The Valley News story on the state senate race between incumbent Bob Giuda (R- Warren) and Democratic challenger Bill Bolton, from Plymouth, is particularly interesting to supporters of public education. You know that school funding has become a central concern in New Hampshire when both candidates in key races have fully formulated positions on the issue:
….Giuda, a retired airline and Marine fighter pilot, said he’s running for a second term to continue advocating for legislative efforts that aim to help Granite Staters, such as those seeking to alleviate the opioid epidemic, increase mental health programs and better fund public schools.
Giuda, 66, said he’s in favor of amending the state’s school funding formula to better serve property-poor communities that are often hardest hit by increasing education costs. He also hopes to support legislation that would prevent further decreases to state stabilization grants, which were designed to shield those towns by demographic changes and have decreased annually by 4 percent…..
….Like his opponent, Bolton’s platform includes protecting public schools from declining state aid…..
Nonetheless, the two parted ways on vouchers, private school funding bill proposed in the last Legislature that would have reduced state funding for public education by $100 million over just the first 11 years:
The two candidates took opposing stances on school choice, and an unsuccessful bill that this year sought to create a voucher program.
The legislation would have allowed low-income parents to withdraw their child from a public school and use state adequacy money to fund a private or parochial education. It was ultimately killed in the House.
Bolton, whose four children went to public school in New Hampshire, said he would oppose such a measure, adding that public money shouldn’t be used to find private schools.
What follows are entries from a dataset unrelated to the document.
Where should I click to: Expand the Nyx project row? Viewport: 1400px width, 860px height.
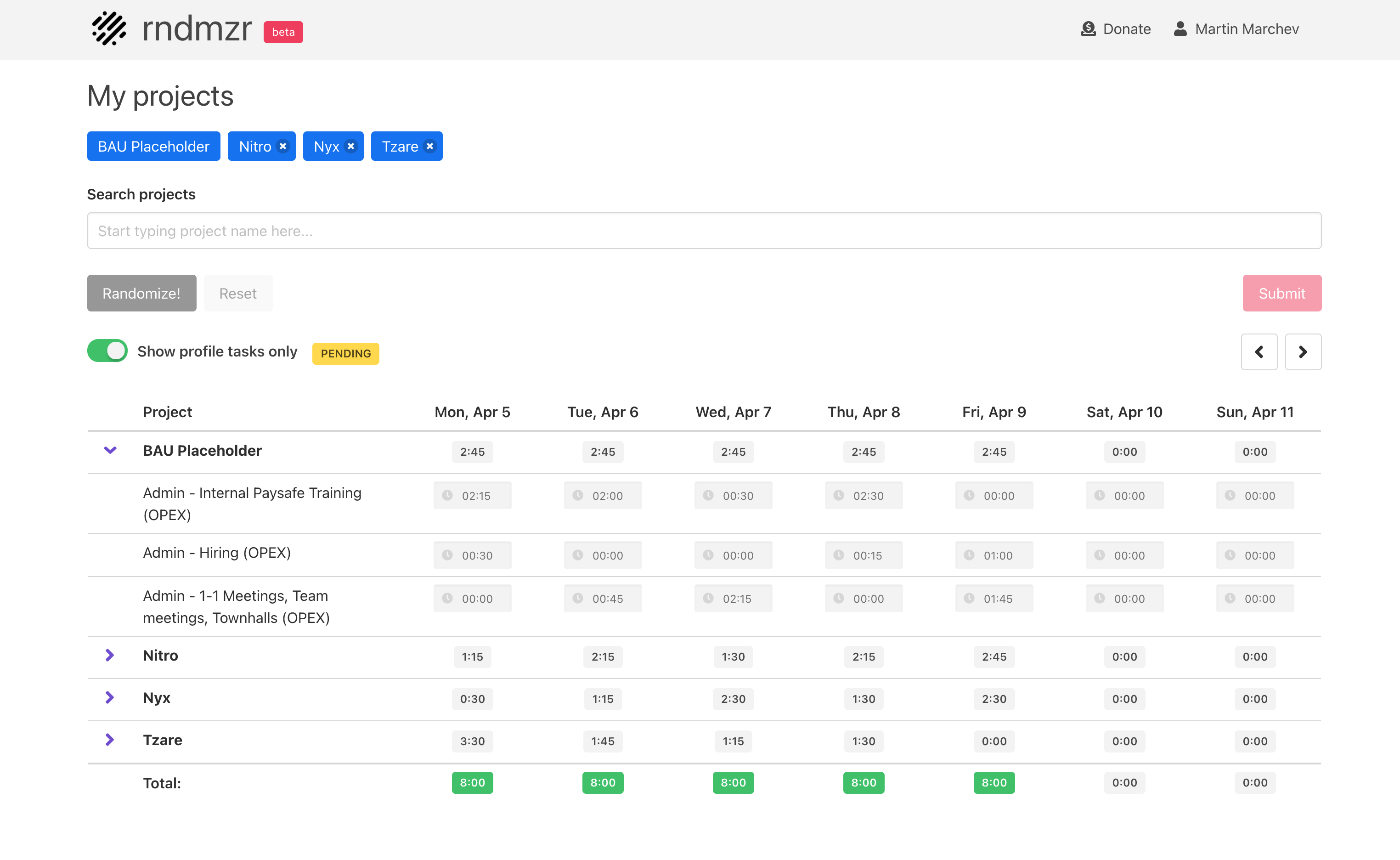pos(110,698)
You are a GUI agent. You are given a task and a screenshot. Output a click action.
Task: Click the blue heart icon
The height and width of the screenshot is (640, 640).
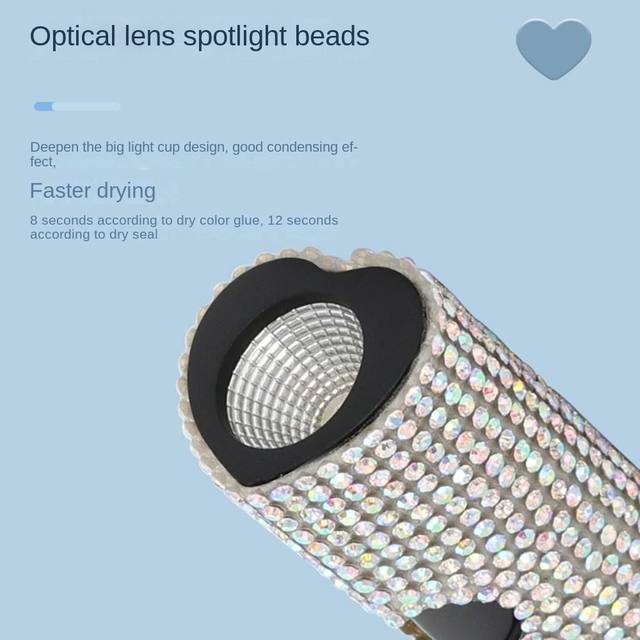(x=553, y=49)
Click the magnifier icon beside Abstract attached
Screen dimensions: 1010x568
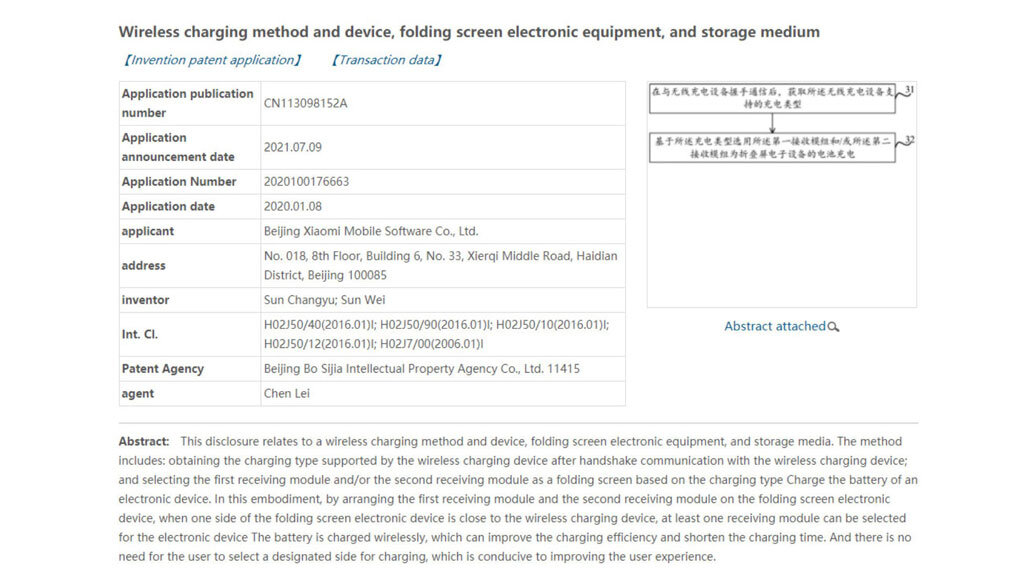click(x=834, y=327)
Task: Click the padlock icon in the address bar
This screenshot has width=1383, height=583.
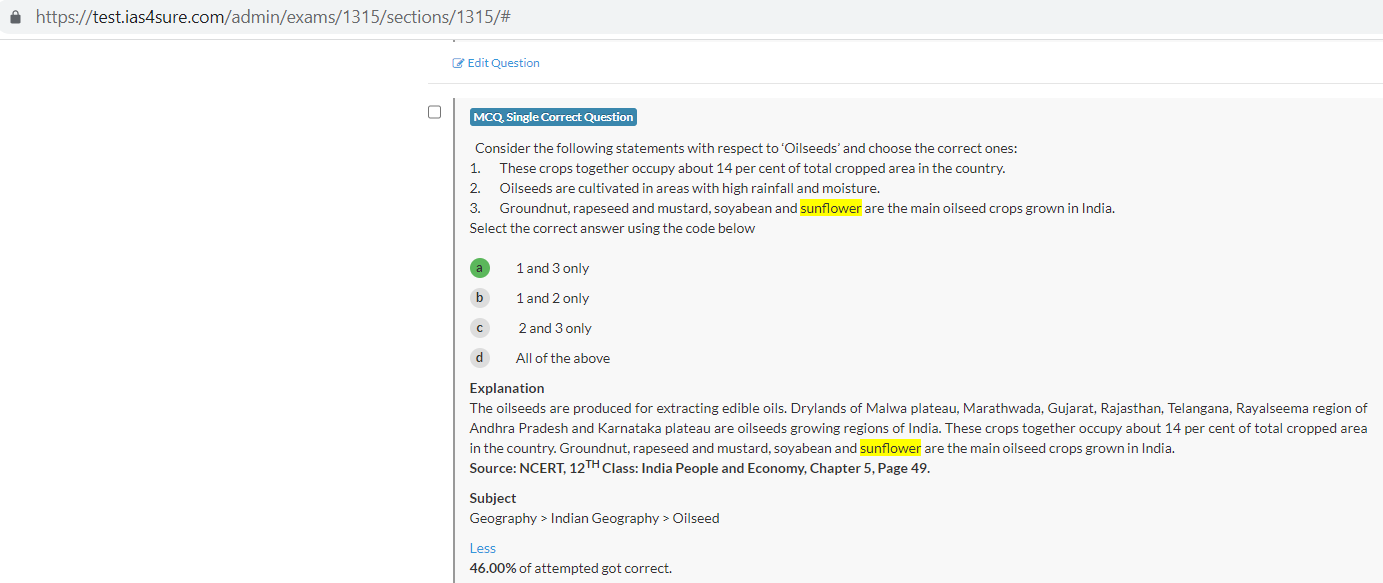Action: point(14,18)
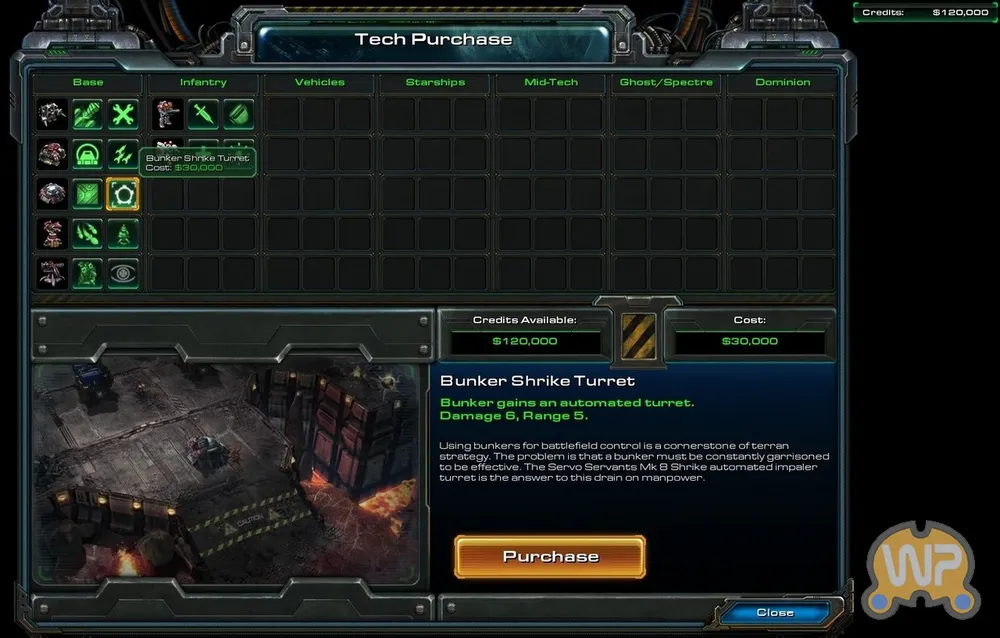The image size is (1000, 638).
Task: Select the highlighted Bunker Shrike Turret icon
Action: coord(123,194)
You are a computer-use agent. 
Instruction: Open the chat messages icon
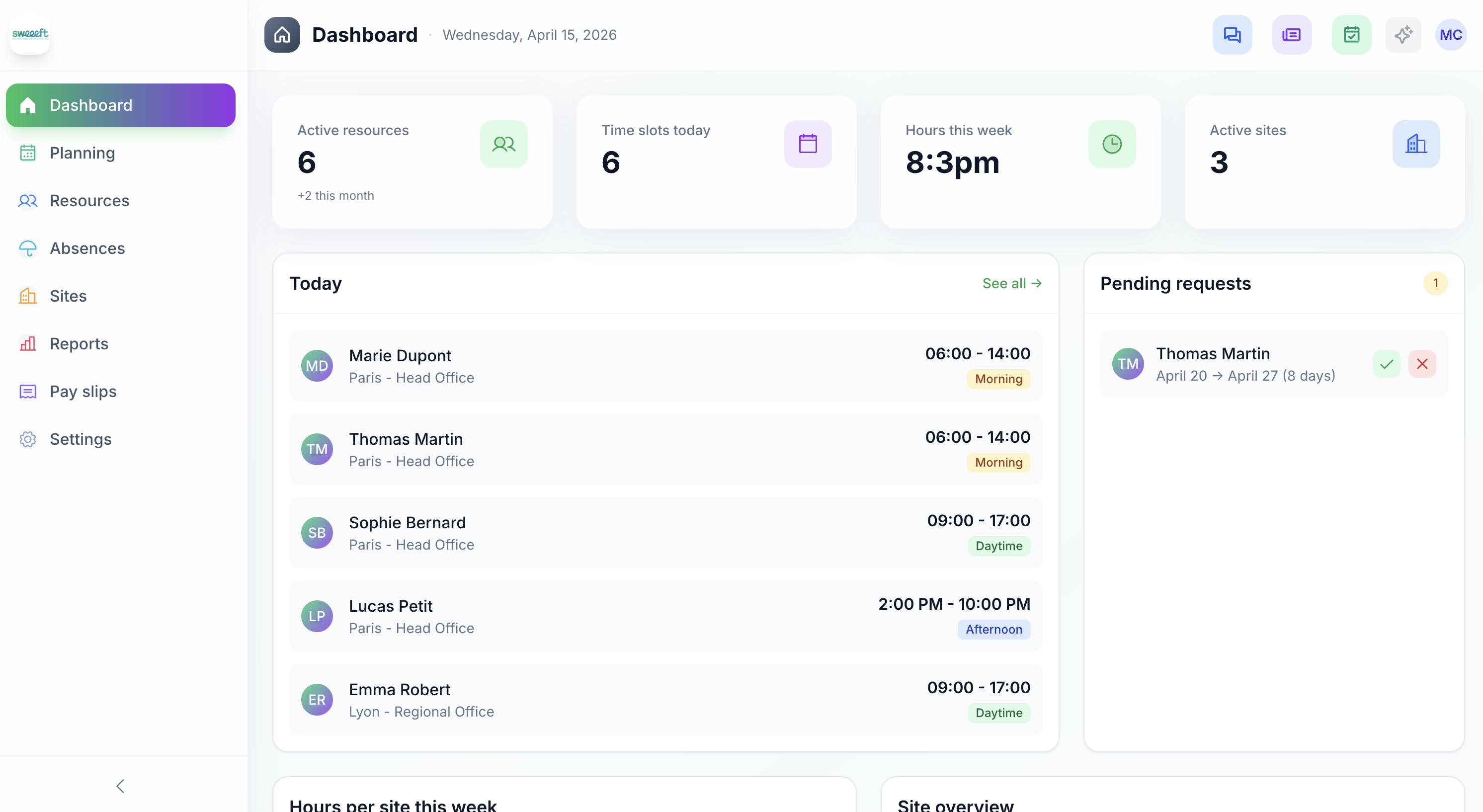[1232, 34]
“I don’t think that we need to create a voucher program and also take money away from our public school system, which is now hurting anyway,” he said.
Giuda countered that private schools, in some cases, offer students an education that public ones do not.
“The traditional school model does not work for an increasing number of our kids,” he said. “If that model doesn’t work what do you do? You look to other models that do.”
The stakes for public education are high in this election. School funding has emerged as a key issue in many campaigns from governor on down.